ESERCIZIO SCRITTO
Riporti senza alcuna modifica le righe che vanno dall'inizio dei record fino alla riga contenente "point(184,39)", quest'ultima inclusa. Ometta le immagini.

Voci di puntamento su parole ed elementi
========================================
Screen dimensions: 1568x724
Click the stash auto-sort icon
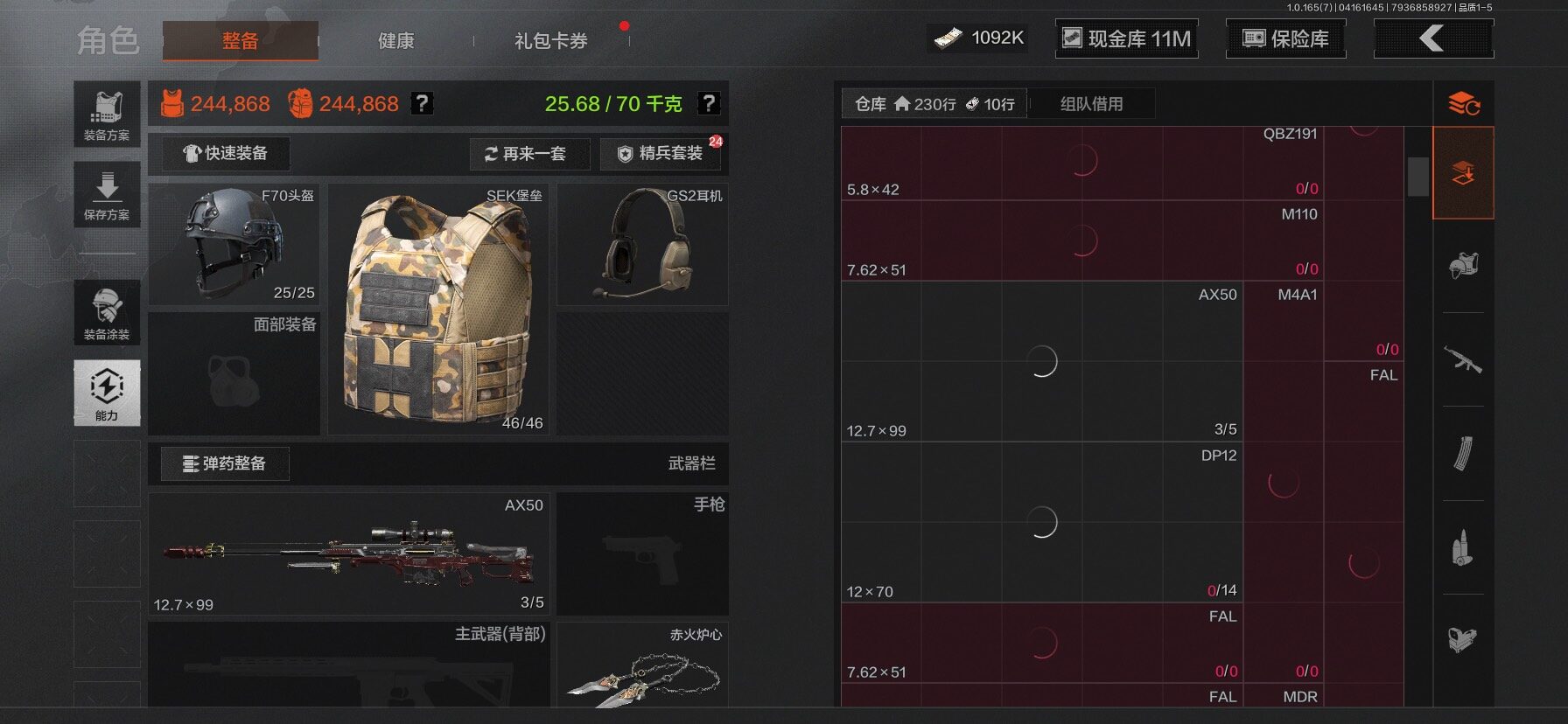coord(1463,104)
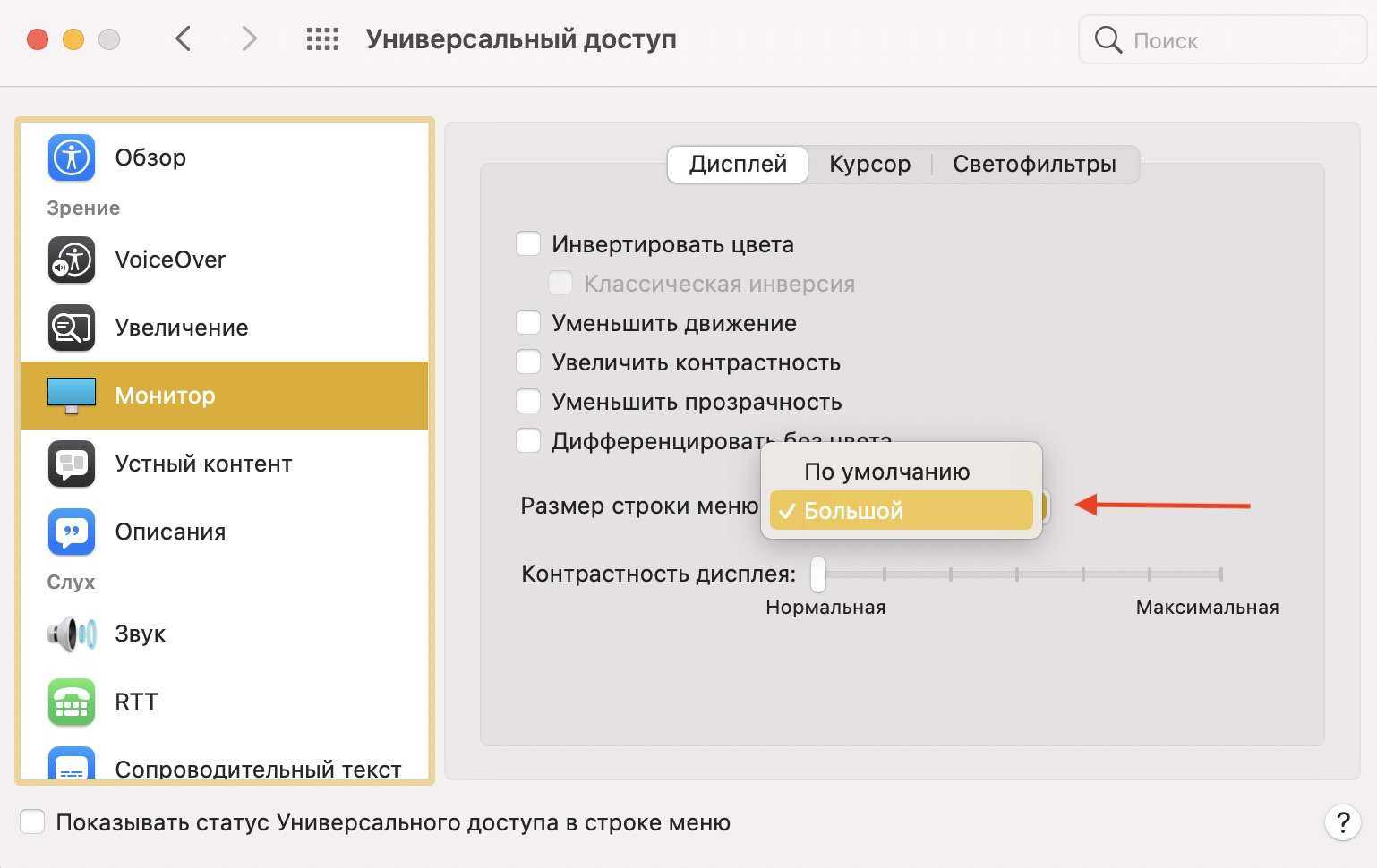Go back with left arrow button
The height and width of the screenshot is (868, 1377).
point(184,39)
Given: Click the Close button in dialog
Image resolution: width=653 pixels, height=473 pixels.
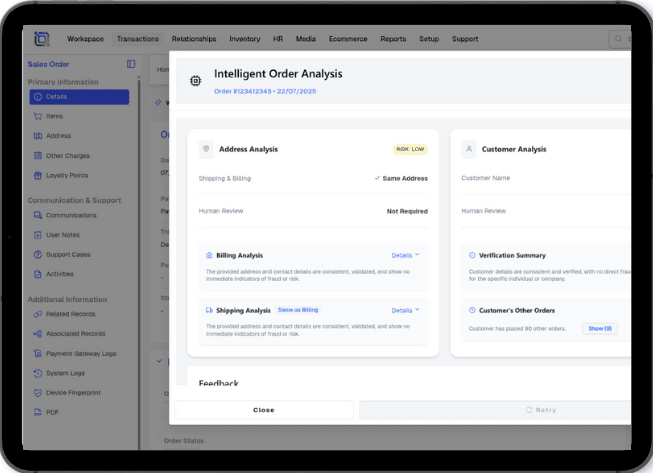Looking at the screenshot, I should (x=264, y=410).
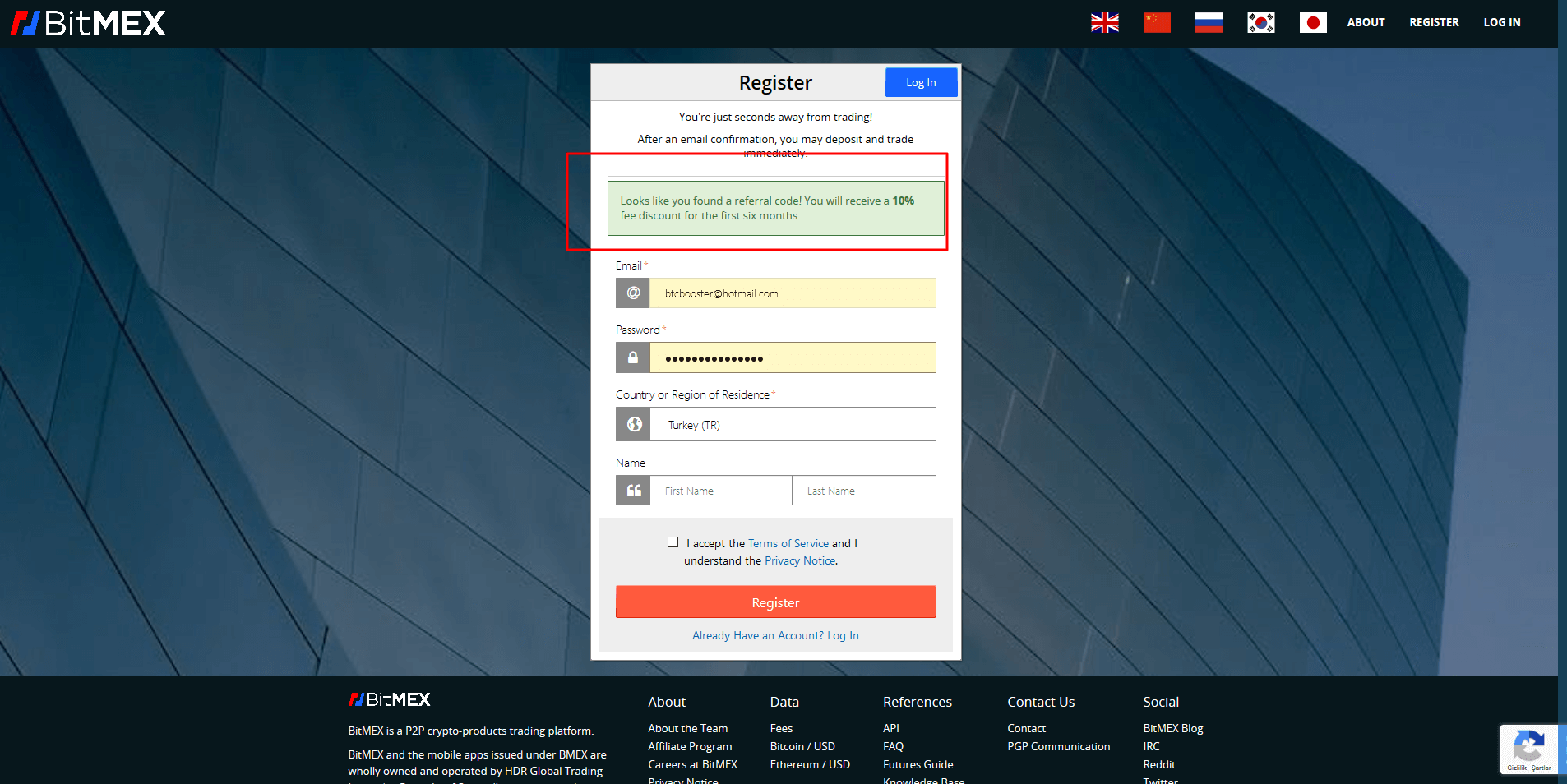Image resolution: width=1567 pixels, height=784 pixels.
Task: Click the Already Have an Account link
Action: pyautogui.click(x=775, y=635)
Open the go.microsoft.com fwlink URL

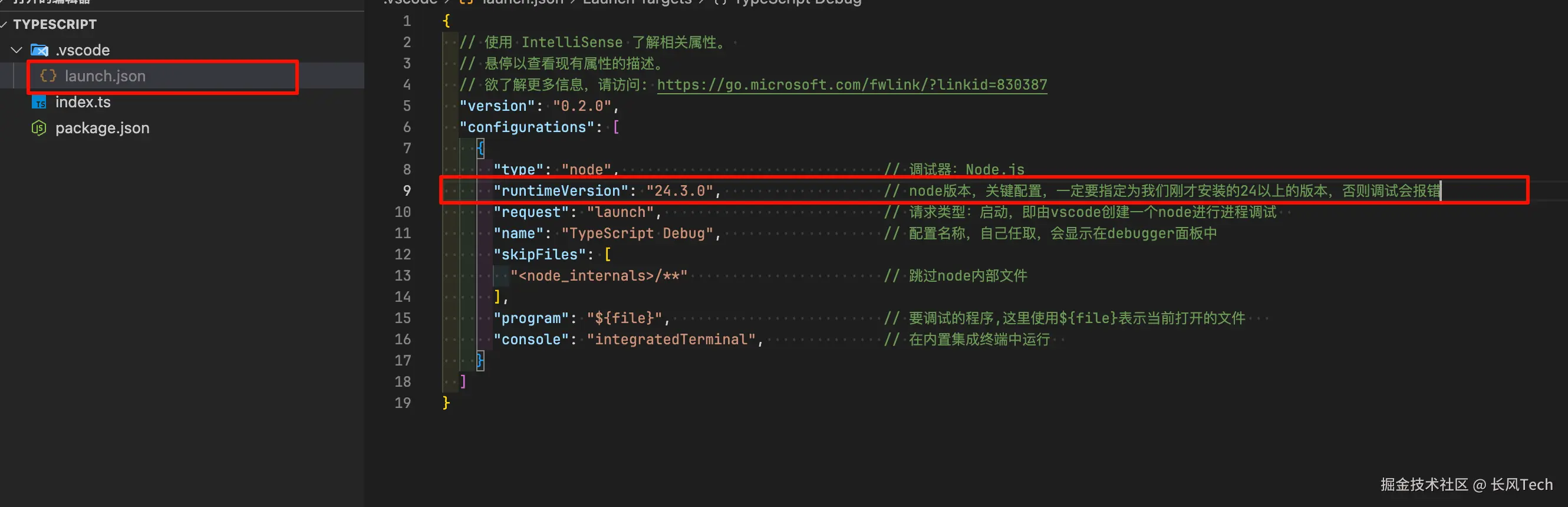[852, 85]
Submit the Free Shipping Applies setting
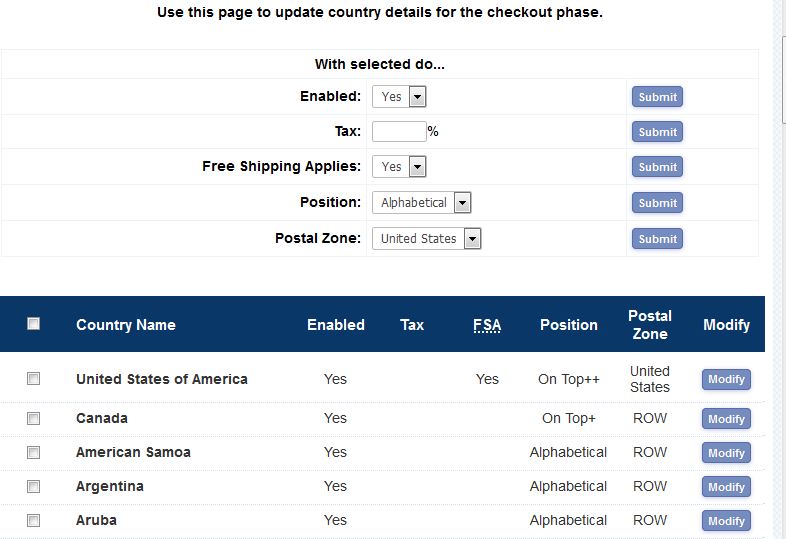Viewport: 786px width, 539px height. (657, 167)
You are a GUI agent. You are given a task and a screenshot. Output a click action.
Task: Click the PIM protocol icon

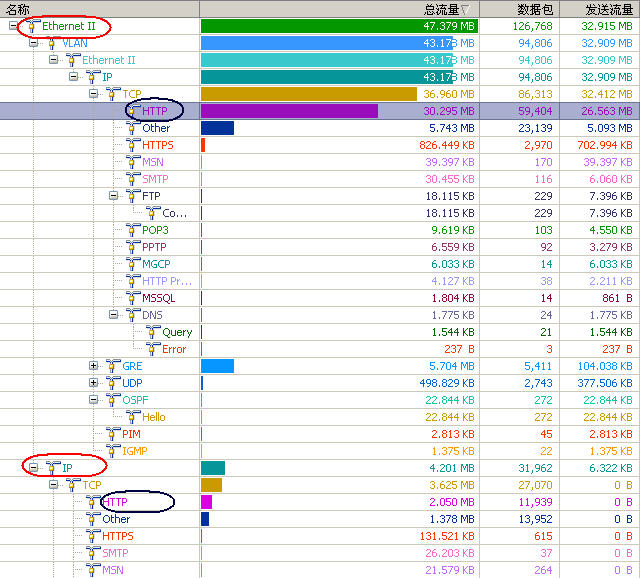pos(113,433)
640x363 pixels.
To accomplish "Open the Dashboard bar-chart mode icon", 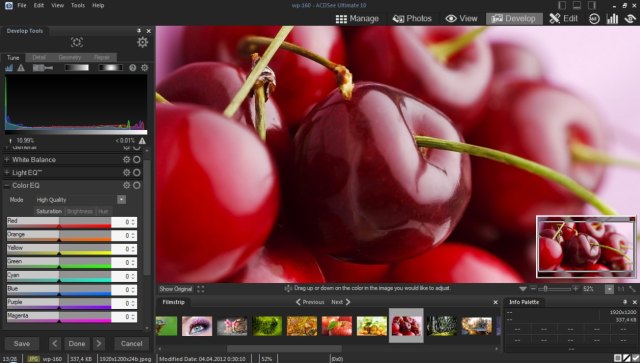I will (612, 18).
========================================
SOLUZIONE
Screen dimensions: 1568x724
Click the stash auto-sort icon
coord(1463,104)
Go back with left arrow button
The height and width of the screenshot is (868, 1377).
point(184,39)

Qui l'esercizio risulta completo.